[[ RECORDS, beginning ]]
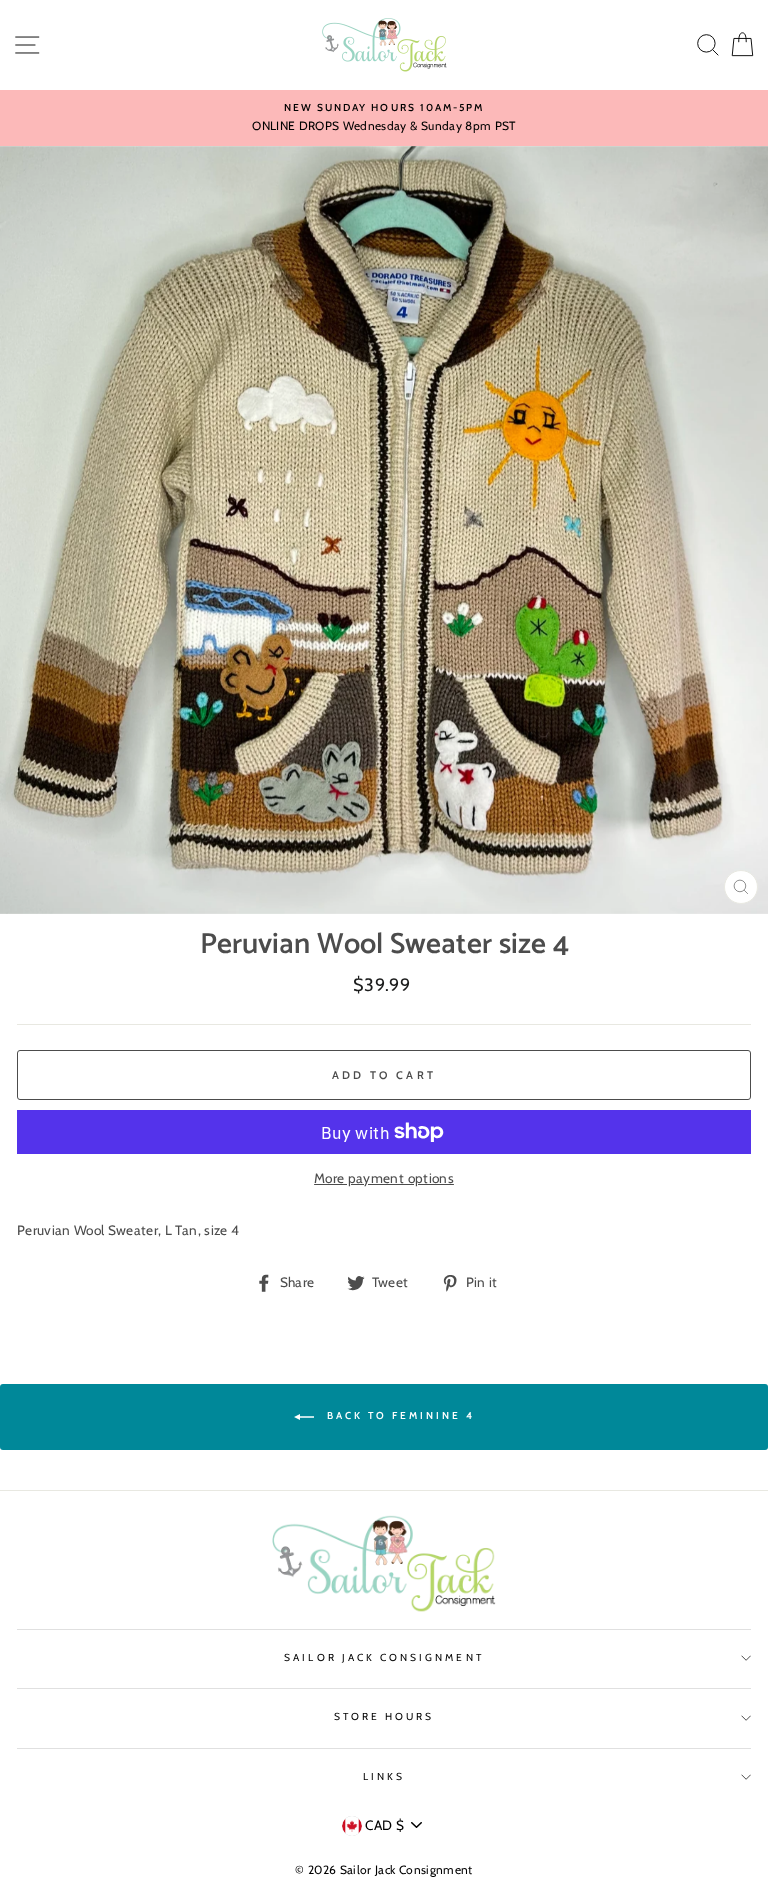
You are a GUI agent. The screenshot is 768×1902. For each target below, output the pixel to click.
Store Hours (384, 1716)
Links (384, 1776)
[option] (384, 118)
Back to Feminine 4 (398, 1416)
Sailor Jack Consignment (383, 1657)
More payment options (384, 1178)
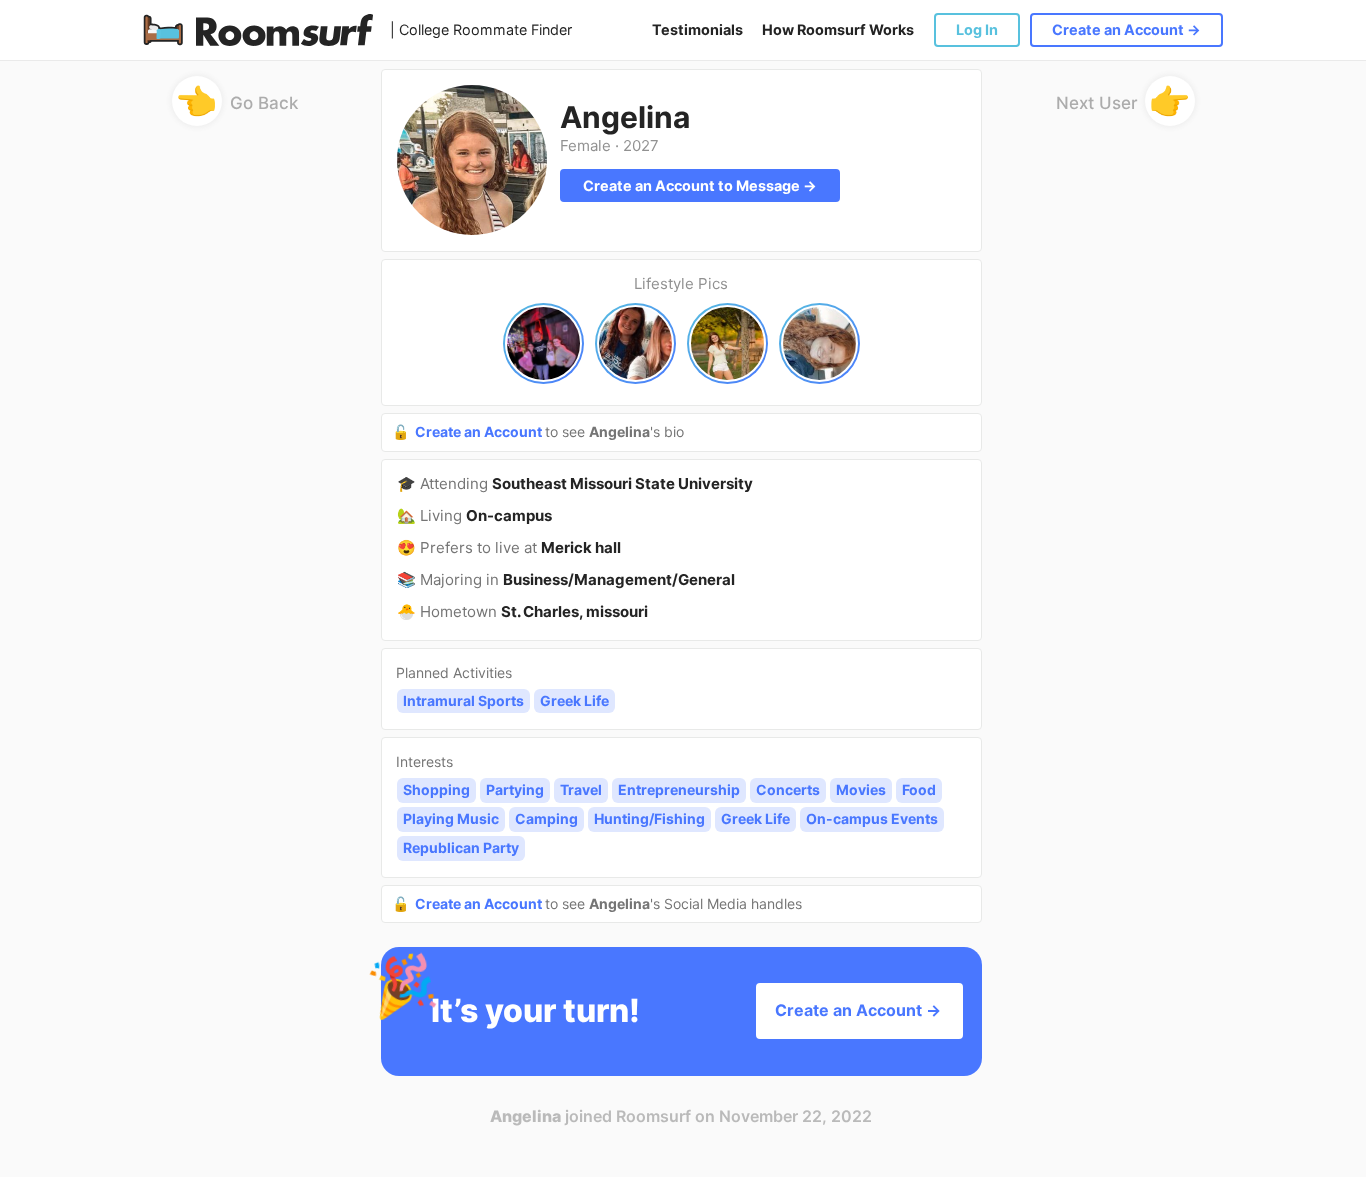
[[ RECORDS, end ]]
**TASK**
Give all the entries again exactly, dropping each picture.

**SOLUTION**
You are a GUI agent. The screenshot is 768×1902. For each target below, output the pixel to click.
Store Hours (384, 1716)
Links (384, 1776)
[option] (384, 118)
Back to Feminine 4 (398, 1416)
Sailor Jack Consignment (383, 1657)
More payment options (384, 1178)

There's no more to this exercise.